A former Rare designer has revealed more information on the unreleased GameCube title Donkey Kong Racing.
Donkey Kong Racing was originally announced as a work-in-progress GameCube game, as CVG reported back in 2001.
However, shortly after this the studio was purchased by Microsoft, meaning the game had to be abandoned.
"The idea behind the game, which was Tim Stamper's, was that the player wouldn't be constricted to just a single animal when racing," former lead designer Lee Musgrave told Nintendo Life. "You would move between different-sized animals; bigger animals could smash through obstacles, while smaller ones were much more manoeuvrable."

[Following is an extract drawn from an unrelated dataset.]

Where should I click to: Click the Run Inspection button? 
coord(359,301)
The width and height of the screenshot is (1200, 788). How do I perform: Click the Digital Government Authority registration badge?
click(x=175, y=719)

However, following the Microsoft buy-out, the plan had to change. "We tried to figure out what to do with it," Musgrave said. "We made a prototype version for Xbox, but because nothing else had been made up until this point, we essentially built it from scratch."
Musgrave also explains how the game eventually evolved to something completely different from a standard racing game, partly thanks to the influence of Grand Theft Auto III, which was wowing gamers at the time.
"Over the course of the next 18 months or so, it went from being a track-based animal racer to a more open-world game with Tamagotchi-style features, in which nurturing your animal became a key mechanic," he said, stating that it eventually became "a cute version of Grand Theft Auto set in Africa".
By this point, with the Donkey Kong IP owned by Nintendo, the game had been re-titled Sabreman Stampede and featured the hero of Rare's old ZX Spectrum title Sabre Wulf. After a while though, Musgrave admits "the development went off into the woods a little bit", and the game was quietly cancelled.